Pending positive clinical results, the combination product could end up carving out a healthy chunk of the overall growth hormone market, which is expected to exceed $2.5 billion in worldwide sales this year, said Richard King, Tercica's chief operating officer.
Pediatric short stature makes up about 80 percent of that market, with the majority of those cases resulting from something other than growth hormone deficiency. While growth hormone alone is "highly effective in [patients with] true growth hormone deficiency," the addition of IGF-1 as a growth hormone sensitizer might prove efficacious in that larger patient population. Early studies showed that the combination product demonstrated greater benefit as opposed to growth hormone when given as a single agent at higher doses.
The worldwide ISS market is estimated to be between $400 million and $500 million, or about 20 percent of the overall growth hormone market, according to analyst Matthew Osborne, of New York-based Lazard Capital Markets LLC, who maintained a "Buy" rating on Tercica's stock, with a price target of $8. In a research note, Osborne noted that a number of physicians already are using Increlex for ISS on an off-label basis but that results are "premature." The Nutropin/Increlex combination drug "could prove superior to Increlex" in ISS.
The AGHD market is smaller, though Tercica estimated that the worldwide market could be anywhere from $250 million to $500 million. And if the programs in ISS and AGHD are successful, it likely would lead to further investigation of a combination product in other large-market metabolic indications, such as obesity and Type II diabetes.
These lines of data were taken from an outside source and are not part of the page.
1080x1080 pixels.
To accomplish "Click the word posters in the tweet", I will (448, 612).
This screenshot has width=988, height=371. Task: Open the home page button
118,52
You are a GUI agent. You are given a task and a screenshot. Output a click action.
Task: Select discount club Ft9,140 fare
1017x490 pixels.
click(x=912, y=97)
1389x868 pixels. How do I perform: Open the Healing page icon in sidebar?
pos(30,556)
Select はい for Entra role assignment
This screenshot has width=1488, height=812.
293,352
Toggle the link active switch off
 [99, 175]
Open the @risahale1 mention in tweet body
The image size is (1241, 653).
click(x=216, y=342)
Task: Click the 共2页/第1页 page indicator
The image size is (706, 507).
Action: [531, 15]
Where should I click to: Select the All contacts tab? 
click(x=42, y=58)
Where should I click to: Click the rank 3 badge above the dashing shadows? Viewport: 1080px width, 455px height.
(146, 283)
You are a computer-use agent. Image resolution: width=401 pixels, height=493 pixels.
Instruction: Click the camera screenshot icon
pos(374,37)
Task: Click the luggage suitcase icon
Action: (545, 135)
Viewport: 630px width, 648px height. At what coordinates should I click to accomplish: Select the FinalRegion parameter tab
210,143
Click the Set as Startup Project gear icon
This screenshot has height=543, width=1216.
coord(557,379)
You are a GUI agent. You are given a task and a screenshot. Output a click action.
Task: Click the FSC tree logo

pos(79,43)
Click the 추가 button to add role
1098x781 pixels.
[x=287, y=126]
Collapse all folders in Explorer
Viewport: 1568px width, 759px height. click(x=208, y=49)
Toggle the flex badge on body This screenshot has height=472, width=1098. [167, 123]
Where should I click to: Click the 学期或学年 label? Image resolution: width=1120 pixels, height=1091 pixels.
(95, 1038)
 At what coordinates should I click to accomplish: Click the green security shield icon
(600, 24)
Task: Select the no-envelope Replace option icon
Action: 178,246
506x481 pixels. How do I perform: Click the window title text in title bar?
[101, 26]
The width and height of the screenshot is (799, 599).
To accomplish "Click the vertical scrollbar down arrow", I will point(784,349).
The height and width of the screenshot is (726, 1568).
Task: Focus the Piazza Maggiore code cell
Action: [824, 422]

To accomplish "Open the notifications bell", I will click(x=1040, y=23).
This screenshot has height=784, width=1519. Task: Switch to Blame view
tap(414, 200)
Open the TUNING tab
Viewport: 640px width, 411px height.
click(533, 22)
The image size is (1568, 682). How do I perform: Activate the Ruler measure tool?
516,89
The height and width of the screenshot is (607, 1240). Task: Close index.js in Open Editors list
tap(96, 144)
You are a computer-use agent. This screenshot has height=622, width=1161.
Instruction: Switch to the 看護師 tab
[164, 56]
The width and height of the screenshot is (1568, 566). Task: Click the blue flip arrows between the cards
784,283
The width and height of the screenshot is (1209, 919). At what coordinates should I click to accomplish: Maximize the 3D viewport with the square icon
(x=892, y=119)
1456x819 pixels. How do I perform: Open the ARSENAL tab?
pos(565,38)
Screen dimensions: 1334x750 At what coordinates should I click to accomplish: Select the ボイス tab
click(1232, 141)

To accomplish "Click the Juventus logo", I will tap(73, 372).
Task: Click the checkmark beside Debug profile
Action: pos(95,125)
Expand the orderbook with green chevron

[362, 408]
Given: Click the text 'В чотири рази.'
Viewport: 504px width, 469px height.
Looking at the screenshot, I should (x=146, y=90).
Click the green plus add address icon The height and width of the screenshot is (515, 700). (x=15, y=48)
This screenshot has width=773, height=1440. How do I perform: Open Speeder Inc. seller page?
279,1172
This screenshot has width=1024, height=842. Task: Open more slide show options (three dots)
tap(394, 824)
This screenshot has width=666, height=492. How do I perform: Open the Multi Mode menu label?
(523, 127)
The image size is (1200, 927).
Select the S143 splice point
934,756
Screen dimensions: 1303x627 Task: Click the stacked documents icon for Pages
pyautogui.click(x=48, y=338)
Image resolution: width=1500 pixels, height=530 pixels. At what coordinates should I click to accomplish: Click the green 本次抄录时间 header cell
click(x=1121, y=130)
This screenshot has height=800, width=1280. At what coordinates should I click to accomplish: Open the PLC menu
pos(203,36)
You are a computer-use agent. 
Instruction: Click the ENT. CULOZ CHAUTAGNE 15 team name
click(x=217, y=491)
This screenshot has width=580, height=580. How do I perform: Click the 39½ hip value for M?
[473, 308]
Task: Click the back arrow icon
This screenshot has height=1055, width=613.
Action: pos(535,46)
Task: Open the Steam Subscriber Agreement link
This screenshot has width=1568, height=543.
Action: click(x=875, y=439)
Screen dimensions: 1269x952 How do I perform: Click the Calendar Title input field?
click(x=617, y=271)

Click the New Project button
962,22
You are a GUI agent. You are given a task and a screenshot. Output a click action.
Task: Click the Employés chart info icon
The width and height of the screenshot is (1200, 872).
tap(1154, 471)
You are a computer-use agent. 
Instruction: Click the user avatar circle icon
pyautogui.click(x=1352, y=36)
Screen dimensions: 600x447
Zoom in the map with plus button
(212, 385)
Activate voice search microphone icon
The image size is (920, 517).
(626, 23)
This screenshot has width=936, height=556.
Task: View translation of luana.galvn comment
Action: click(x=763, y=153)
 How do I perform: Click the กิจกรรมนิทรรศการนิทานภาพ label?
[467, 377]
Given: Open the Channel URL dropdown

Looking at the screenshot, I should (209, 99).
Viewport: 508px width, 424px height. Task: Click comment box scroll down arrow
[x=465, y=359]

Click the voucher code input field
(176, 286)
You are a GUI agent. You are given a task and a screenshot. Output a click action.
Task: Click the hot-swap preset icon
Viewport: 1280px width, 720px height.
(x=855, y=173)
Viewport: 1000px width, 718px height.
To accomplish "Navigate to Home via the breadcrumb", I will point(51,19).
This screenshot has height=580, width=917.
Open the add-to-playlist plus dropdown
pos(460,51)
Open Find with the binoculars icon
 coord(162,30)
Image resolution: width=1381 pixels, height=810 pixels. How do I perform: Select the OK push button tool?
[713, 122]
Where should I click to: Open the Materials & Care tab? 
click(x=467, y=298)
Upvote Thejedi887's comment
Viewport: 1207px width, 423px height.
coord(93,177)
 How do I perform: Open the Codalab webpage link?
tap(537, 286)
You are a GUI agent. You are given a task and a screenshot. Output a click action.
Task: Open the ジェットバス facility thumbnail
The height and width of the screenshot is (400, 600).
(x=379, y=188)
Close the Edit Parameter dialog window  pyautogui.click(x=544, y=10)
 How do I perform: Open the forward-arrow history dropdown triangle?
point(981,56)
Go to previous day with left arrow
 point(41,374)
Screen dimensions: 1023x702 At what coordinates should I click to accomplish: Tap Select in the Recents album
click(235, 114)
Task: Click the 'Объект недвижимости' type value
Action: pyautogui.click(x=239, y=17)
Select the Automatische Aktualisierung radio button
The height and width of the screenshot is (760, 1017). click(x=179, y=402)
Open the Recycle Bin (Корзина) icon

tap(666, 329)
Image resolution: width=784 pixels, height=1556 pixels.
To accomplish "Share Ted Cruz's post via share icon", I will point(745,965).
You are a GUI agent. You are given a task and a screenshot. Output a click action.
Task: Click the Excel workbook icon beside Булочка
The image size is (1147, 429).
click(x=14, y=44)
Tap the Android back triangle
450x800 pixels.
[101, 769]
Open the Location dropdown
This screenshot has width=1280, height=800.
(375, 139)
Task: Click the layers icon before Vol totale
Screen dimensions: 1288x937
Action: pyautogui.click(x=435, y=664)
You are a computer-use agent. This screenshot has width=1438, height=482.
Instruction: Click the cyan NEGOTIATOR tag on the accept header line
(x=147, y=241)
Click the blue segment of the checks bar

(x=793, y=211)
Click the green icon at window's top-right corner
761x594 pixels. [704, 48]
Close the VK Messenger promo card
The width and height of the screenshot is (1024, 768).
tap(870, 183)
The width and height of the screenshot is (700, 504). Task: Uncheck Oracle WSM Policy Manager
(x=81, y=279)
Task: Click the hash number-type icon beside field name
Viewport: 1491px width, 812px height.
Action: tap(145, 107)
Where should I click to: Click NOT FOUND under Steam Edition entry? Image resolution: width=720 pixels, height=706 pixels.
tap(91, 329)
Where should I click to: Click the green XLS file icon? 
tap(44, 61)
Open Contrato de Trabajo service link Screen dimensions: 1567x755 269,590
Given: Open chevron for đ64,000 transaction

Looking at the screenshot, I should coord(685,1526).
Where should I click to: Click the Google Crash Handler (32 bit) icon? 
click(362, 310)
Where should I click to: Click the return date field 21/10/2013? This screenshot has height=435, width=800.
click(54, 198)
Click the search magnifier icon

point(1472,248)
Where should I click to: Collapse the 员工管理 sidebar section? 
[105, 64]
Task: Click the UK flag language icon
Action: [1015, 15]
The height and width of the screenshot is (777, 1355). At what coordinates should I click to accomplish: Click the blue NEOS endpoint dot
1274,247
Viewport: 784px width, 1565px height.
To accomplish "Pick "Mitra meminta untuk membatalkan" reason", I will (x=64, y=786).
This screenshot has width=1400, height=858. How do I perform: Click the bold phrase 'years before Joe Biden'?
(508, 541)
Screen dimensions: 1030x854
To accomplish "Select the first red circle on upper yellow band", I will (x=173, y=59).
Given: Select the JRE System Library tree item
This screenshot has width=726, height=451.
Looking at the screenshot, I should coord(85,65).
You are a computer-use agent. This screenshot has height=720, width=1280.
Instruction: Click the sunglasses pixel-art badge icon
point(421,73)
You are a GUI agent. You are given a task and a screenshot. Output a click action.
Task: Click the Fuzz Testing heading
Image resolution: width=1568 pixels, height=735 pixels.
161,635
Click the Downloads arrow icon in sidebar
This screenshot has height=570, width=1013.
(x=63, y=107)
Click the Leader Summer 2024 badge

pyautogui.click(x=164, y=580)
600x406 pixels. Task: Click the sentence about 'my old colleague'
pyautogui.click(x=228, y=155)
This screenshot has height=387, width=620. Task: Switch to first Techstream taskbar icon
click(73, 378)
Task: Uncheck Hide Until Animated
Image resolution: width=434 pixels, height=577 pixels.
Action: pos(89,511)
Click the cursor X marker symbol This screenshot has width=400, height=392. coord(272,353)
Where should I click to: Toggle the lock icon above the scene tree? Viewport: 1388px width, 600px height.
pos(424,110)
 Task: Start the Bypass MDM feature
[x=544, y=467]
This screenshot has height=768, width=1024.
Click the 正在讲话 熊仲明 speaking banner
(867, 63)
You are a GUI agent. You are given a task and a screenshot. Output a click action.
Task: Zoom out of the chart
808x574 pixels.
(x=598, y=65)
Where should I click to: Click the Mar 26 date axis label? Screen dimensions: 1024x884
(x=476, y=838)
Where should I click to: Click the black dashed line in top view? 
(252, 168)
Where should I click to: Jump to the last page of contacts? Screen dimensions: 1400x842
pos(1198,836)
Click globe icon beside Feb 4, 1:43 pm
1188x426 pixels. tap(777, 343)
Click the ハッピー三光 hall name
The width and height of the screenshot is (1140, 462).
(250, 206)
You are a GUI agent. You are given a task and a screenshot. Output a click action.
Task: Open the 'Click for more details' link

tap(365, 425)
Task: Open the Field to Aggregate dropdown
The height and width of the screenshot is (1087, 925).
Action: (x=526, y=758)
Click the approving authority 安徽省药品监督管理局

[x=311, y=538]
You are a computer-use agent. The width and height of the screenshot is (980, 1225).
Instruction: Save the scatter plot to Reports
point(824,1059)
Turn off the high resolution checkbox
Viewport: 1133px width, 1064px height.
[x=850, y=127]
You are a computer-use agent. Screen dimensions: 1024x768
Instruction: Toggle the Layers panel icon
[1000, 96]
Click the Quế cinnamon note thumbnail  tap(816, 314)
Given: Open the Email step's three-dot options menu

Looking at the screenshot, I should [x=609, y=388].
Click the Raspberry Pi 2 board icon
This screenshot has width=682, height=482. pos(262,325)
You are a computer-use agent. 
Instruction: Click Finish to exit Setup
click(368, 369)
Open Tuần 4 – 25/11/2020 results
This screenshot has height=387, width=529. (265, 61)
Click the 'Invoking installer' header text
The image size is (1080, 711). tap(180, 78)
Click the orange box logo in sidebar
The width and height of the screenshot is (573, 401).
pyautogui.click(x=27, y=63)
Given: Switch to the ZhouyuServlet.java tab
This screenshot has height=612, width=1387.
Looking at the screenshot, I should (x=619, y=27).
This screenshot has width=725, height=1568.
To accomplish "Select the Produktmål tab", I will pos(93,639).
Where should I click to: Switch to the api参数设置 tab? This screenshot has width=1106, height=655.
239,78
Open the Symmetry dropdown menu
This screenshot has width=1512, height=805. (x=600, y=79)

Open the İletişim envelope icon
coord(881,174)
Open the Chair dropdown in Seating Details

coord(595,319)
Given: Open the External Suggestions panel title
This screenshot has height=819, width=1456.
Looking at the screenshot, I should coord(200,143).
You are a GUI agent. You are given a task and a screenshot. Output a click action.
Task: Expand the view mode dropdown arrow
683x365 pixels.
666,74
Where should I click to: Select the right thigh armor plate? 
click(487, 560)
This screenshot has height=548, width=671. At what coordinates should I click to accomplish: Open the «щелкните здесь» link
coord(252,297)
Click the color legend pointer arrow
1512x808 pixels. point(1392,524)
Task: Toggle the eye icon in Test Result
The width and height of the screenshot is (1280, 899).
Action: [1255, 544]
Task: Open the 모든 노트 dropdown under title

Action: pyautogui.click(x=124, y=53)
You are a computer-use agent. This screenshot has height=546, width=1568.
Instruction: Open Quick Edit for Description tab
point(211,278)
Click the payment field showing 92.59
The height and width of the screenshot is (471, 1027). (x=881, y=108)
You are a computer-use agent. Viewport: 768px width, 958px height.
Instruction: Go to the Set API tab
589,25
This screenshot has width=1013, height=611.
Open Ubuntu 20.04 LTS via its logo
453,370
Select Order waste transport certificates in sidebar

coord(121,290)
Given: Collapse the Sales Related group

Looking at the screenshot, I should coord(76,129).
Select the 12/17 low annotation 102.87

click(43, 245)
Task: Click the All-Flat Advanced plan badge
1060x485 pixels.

The expansion deal with Genentech also amends the companies' original agreement over Increlex so that Tercica is no longer obligated to file an investigational new drug application for Increlex in diabetes by the end of the year, "effectively removing what we have seen as a key risk factor," analyst Christopher Raymond, of Chicago-based Robert W. Baird & Co. Inc. wrote in a research note.
Scarlett said Tercica has "no plans to pursue diabetes for Increlex."
Sales of Increlex continue to grow, especially now that the product doesn't have to share the market with Iplex, a complex of recombinant human IGF-1 and its binding protein IGFBP-3 marketed by Richmond, Va.-based Insmed Inc. Iplex hit the market shortly after Increlex, but Insmed agreed to take it off the market earlier this year as part of a patent settlement.
Though the company has not yet released its second-quarter earnings, Scarlett said Increlex sales totaled about $2 million for the three months ending June 30. (See BioWorld Today, March 8, 2007.)
The company reported a net loss of $12.4 million, or 25 cents per share, for the first quarter of 2007.